Today, in reaffirming our vows, we do so again in a crowd, a gathering of colleagues who are also saying yes. We say yes, with God’s help. We say yes, and we end up as witnesses to each other’s willingness to begin again, to gather with the crowd, to let the Spirit of Wisdom descend again and anoint us again.
From this day of reaffirmation, we will go back to the places where we keep our vows, with God’s help. From this crowd, we will go home, to the places where we show up. Even if we show up in those places and no one else is there, we trust that we are not alone. The Spirit of Wisdom is there. The God, who is our help, is there. The God, who is our help, is with us. So, we never keep our vows alone.
As Episcopal clergy, ours is a tradition in the Christian church deeply shaped by Benedictine spirituality. The sacred is grounded in the ordinary. The Spirit shows up, not only at the Eucharistic altar, but also at the soup kitchen. The God who is everywhere shows up in the daily, the here and now.
One of the vows taken by a Benedictine monk is the vow of stability. It is a vow to stay put, to remain faithful to a community. It is a mutual promise that the monk will shape the community where they are situated, and the community will shape the monk.
This morning, I am not addressing monks. Over the course of our vocations, most of us will serve in numerous places, going from here to there, from diocese to diocese.
So, if we are not situated forever in one physical place, is there another way to practice stability?
I would like to suggest there is a way for us to keep a vow of stability as clergy. I do so because I also believe it will keep our vocations alive and flourishing.
Remember, your vows, like your whole life, is hidden in Christ. And Christ Jesus, who holds all things together, is in you. This week, we hear Jesus asking for his three closest disciples to stay close with him while he prays. In keeping your vows, ask Jesus to stay with you while you pray or try to pray on your hardest days.
In Christ, we confess a belief that we can do this work because we have been equipped by Christ. We do not keep our vows apart from being centered in Christ. The One who is the source, the One who we encounter in the Spirit of Wisdom, is the One able to remain a stable place for us, even as we move from place to place over a lifetime of ordained ministry.
Along with renewing our vows today, saying yes again to a call to serve Christ in the Church, we leave here with oils for baptism and healing.
The Chrism oil reminds us that we are called to evangelize, to welcome all into the life of faith, to mark with oil all who have who been washed in the waters of baptism. You and I are called to make disciples, to guide others in growing up in the faith.

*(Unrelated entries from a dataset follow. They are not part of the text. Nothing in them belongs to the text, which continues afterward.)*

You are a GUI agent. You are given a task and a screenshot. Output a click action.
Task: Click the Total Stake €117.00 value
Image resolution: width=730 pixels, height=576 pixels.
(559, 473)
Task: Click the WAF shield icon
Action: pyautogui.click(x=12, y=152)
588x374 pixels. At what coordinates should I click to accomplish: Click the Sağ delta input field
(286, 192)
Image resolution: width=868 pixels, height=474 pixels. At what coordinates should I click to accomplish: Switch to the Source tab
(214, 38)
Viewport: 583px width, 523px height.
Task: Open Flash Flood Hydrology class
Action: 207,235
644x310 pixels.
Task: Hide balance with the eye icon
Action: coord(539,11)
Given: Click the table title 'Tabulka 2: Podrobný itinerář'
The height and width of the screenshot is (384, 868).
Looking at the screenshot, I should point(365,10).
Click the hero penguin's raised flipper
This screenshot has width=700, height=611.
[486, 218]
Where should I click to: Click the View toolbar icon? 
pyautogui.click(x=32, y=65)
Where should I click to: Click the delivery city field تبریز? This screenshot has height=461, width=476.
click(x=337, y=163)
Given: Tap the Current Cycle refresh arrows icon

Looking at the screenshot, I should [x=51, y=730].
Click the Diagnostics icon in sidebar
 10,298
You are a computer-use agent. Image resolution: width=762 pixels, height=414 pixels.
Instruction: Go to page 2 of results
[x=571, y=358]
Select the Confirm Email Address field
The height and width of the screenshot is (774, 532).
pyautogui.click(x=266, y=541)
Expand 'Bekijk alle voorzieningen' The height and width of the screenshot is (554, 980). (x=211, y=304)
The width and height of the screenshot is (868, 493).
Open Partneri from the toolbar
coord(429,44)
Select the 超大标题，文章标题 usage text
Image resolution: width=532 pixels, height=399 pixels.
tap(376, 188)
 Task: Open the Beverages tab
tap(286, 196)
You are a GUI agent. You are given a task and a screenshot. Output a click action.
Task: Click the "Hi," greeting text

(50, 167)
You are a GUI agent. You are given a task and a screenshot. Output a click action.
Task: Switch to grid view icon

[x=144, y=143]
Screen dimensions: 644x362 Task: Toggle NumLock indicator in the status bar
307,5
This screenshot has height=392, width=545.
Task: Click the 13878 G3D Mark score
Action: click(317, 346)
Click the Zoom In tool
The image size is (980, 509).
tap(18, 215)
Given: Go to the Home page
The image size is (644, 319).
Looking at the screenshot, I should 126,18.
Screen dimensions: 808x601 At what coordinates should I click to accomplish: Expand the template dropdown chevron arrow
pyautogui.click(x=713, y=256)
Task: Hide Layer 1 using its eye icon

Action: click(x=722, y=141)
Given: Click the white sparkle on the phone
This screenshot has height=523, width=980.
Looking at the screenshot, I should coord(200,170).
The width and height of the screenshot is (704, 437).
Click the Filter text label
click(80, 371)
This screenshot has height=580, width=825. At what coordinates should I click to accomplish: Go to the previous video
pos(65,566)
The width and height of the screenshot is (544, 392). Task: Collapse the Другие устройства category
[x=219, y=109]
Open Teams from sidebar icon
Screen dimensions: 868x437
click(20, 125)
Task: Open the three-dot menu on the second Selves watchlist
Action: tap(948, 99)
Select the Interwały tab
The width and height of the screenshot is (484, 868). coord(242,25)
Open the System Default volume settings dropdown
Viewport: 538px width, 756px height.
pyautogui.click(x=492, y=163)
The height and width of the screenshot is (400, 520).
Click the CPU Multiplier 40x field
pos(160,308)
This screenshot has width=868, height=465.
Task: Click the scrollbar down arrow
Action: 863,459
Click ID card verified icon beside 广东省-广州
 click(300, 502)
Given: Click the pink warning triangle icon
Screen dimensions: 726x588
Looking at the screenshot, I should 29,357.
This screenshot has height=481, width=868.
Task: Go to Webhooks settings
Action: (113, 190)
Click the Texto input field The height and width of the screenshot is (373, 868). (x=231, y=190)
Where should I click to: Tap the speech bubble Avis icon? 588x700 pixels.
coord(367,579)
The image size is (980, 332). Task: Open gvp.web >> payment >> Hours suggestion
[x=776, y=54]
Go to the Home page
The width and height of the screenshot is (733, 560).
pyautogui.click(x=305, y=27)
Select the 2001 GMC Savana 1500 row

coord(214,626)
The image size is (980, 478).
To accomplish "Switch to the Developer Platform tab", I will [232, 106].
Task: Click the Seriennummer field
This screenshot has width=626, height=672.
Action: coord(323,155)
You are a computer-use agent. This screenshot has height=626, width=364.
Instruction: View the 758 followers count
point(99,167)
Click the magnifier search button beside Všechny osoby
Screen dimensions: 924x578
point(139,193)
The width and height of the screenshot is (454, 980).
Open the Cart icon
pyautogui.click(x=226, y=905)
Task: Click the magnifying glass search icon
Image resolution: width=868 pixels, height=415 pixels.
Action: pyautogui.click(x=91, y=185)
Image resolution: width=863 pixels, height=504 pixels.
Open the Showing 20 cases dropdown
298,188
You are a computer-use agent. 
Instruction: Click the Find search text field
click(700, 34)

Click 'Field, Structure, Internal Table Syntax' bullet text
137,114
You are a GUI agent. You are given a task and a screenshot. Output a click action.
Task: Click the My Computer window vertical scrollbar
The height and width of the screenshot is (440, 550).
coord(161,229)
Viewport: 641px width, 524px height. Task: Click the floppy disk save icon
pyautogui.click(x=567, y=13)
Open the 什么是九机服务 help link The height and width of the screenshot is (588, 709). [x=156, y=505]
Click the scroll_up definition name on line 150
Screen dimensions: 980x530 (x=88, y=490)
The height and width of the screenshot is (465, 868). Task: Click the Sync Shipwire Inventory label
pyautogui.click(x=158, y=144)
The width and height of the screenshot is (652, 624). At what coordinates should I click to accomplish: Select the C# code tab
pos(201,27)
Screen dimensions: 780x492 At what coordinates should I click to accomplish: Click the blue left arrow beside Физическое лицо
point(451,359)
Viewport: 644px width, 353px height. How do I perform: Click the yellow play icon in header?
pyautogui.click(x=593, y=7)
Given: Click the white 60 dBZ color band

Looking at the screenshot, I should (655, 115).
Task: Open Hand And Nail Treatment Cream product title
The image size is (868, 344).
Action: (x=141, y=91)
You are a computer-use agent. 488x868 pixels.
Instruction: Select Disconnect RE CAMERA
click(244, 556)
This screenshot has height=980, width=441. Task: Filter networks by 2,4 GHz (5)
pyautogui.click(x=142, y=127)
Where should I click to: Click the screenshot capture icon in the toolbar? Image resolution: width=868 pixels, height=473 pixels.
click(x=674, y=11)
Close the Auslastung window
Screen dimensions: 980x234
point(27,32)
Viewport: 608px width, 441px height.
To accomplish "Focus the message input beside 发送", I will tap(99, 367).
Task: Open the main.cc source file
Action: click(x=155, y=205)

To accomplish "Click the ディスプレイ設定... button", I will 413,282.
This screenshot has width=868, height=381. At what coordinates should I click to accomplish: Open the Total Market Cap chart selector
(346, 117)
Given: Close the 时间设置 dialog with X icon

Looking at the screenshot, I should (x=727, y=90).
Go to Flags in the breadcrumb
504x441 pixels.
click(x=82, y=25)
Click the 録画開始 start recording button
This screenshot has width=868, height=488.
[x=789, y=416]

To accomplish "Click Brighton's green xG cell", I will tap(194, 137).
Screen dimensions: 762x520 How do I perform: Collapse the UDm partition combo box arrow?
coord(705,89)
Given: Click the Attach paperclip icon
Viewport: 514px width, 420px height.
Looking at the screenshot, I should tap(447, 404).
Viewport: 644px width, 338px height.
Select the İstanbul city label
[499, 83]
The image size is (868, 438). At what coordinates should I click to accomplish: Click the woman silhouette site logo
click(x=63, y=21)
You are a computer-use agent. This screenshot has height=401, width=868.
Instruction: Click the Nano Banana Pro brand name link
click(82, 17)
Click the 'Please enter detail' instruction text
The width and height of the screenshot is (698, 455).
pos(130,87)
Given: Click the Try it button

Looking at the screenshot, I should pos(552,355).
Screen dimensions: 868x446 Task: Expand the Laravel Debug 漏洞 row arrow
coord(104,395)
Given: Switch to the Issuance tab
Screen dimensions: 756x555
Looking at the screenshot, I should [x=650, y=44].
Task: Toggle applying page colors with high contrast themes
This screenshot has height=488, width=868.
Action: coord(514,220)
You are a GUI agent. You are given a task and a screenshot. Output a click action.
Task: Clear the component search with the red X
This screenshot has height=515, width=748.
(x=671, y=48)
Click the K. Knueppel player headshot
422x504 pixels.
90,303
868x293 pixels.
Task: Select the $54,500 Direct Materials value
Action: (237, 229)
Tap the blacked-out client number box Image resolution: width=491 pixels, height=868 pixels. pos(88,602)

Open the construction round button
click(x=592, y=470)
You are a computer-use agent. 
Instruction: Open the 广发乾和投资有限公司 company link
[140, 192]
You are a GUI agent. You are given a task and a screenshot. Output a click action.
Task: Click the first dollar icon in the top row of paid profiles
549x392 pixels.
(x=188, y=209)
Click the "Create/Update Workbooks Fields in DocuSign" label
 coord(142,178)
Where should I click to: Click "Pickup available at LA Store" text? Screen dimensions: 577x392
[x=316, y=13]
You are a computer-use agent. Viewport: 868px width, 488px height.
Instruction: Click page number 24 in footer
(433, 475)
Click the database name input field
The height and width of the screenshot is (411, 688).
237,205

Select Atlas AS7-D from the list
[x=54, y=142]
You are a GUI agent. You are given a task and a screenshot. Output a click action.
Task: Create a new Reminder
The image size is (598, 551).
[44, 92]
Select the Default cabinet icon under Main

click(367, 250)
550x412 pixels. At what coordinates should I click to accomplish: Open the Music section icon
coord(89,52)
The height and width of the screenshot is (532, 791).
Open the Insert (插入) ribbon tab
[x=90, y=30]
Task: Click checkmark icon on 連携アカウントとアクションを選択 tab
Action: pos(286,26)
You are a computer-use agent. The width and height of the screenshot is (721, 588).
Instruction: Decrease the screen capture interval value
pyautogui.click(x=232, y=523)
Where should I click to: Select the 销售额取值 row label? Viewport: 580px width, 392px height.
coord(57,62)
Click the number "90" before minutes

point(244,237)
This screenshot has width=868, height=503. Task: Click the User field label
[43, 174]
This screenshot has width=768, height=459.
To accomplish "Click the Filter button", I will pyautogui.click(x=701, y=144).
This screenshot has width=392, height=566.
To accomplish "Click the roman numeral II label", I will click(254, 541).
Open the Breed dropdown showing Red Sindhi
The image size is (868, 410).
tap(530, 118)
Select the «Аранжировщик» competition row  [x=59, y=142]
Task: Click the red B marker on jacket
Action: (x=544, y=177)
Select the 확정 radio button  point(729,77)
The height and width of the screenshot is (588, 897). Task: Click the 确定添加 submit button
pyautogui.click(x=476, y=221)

The oil for anointing the sick reminds us that you and I are also called to proclaim Christ the Healer, the one who comforts us in affliction, who is most present in the pain of the world.
On this day of renewal, we are here on an early Spring rainy day. Apart from the rain, however, the world is on fire. War in Ukraine, Gaza. The country of Haiti is in chaos. Our democracy here is imperiled. More and more suggested legislation in our land appears to be only intended to hurt the least of these in our midst. You do not need to know it is Holy Week to understand we are walking towards Golgotha again.
So, it is particularly poignant to say yes when it would be so easy to say we do not know the Rejected One. It would make sense to deny the One who promises us abundant life, but not before calling us to die, to lose our lives.
I said to you earlier that I know I am not addressing monks this morning. But I also recall that Thomas Merton, when reflecting on his vocation as a monk, thought of the monastic as a marginal person. For him, monks lived on the edge, looking quite ridiculous to the world where dominating power and self-promotion are held up and honored, where the seven deadly sins are reimagined as life hacks for getting ahead.
So, while we are not monks, perhaps it is wise for us to realize how ridiculous any of us look who claim to follow the way of Jesus now. For any of us who claim to trust the Spirit of Wisdom to lead us to a deeper wholeness, we should not be surprised to appear as marginal people, fools for Christ.
Many of our colleagues who cannot be here this morning have contacted me this past week and told me they would be setting aside some time today to read over their vows again, to pray through them and say yes again. So, while we are here, gathered in a crowd of colleagues, remember those of us who are away from here, saying yes while seemingly by themselves. But with God’s help, they are not alone.
With God’s help, you and I say yes again. With renewed hearts, with oils for evangelism and healing, with the clarity that we have said yes in following the Rejected One, remember these are vows worth keeping.